Retype the part of the material below that opens with the line containing "Viewport: 157px width, 106px" and closes with the line containing "tap(22, 368)", keeping both of those lines.

^^^^

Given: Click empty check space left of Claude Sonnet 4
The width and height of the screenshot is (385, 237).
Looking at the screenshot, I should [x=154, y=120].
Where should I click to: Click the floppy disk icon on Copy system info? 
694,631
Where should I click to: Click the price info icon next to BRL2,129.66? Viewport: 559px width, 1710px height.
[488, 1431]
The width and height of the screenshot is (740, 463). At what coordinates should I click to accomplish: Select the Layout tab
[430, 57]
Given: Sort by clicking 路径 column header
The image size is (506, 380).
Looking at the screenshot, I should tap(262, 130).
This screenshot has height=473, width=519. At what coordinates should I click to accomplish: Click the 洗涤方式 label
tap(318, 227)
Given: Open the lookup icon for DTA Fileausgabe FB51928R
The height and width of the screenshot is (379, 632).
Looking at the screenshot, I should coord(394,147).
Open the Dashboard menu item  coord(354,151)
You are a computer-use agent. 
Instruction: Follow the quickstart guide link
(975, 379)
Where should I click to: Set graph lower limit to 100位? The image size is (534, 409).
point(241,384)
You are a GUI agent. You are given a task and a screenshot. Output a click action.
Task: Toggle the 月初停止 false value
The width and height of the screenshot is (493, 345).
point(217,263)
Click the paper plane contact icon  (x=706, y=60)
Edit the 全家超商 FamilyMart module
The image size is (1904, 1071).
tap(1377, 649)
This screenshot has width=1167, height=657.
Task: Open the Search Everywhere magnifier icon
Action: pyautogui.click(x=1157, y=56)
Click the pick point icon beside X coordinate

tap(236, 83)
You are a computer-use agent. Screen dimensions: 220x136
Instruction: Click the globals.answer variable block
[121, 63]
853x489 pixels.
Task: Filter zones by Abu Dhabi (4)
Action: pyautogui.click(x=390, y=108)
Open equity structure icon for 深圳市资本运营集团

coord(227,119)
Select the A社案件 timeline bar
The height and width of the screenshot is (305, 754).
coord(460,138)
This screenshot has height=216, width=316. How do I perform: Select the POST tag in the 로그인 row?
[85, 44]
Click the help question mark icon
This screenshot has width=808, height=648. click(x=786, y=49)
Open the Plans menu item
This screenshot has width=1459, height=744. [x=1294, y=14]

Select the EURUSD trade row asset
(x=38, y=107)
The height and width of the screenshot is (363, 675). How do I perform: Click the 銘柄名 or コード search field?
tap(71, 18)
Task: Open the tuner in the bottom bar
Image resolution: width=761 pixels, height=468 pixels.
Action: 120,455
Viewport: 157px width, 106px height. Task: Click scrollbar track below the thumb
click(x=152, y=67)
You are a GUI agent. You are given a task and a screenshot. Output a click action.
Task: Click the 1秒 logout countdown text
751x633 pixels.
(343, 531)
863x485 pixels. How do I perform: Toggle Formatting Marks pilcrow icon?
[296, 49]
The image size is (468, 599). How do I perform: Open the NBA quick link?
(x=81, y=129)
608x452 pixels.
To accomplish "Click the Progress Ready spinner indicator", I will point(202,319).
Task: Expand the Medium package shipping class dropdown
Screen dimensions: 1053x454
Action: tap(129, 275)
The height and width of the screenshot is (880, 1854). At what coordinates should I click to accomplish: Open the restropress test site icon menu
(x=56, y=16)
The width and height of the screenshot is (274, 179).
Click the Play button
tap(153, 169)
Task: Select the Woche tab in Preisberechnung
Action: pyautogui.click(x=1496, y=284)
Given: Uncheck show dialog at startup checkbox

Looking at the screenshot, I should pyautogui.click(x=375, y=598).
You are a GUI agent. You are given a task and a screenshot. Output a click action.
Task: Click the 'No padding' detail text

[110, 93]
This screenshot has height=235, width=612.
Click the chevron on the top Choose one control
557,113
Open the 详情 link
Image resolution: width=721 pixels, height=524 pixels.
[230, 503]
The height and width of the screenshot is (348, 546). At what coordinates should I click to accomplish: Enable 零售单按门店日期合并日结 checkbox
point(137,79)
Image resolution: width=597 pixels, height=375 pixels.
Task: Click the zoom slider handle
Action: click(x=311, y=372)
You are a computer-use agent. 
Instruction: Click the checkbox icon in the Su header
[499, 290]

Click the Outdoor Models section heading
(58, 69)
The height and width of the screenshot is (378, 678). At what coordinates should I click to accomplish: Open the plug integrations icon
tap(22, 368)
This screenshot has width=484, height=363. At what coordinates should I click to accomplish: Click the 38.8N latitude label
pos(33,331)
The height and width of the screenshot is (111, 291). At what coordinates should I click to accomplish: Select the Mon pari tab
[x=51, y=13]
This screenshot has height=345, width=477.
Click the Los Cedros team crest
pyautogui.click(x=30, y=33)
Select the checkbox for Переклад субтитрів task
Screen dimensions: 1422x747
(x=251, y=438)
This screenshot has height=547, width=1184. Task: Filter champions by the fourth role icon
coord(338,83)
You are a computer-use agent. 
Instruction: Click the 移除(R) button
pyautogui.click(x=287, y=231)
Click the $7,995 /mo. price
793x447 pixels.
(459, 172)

^^^^

(Correct answer):
Viewport: 157px width, 106px height. Task: Click scrollbar track below the thumb
click(x=152, y=67)
You are a GUI agent. You are given a task and a screenshot. Output a click action.
Task: Click the 1秒 logout countdown text
751x633 pixels.
(343, 531)
863x485 pixels. How do I perform: Toggle Formatting Marks pilcrow icon?
[296, 49]
The image size is (468, 599). How do I perform: Open the NBA quick link?
(x=81, y=129)
608x452 pixels.
To accomplish "Click the Progress Ready spinner indicator", I will point(202,319).
Task: Expand the Medium package shipping class dropdown
Screen dimensions: 1053x454
Action: tap(129, 275)
The height and width of the screenshot is (880, 1854). At what coordinates should I click to accomplish: Open the restropress test site icon menu
(x=56, y=16)
The width and height of the screenshot is (274, 179).
Click the Play button
tap(153, 169)
Task: Select the Woche tab in Preisberechnung
Action: pyautogui.click(x=1496, y=284)
Given: Uncheck show dialog at startup checkbox

Looking at the screenshot, I should pyautogui.click(x=375, y=598).
You are a GUI agent. You are given a task and a screenshot. Output a click action.
Task: Click the 'No padding' detail text

[110, 93]
This screenshot has height=235, width=612.
Click the chevron on the top Choose one control
557,113
Open the 详情 link
Image resolution: width=721 pixels, height=524 pixels.
[230, 503]
The height and width of the screenshot is (348, 546). At what coordinates should I click to accomplish: Enable 零售单按门店日期合并日结 checkbox
point(137,79)
Image resolution: width=597 pixels, height=375 pixels.
Task: Click the zoom slider handle
Action: click(x=311, y=372)
You are a computer-use agent. 
Instruction: Click the checkbox icon in the Su header
[499, 290]

Click the Outdoor Models section heading
(58, 69)
The height and width of the screenshot is (378, 678). At what coordinates should I click to accomplish: Open the plug integrations icon
tap(22, 368)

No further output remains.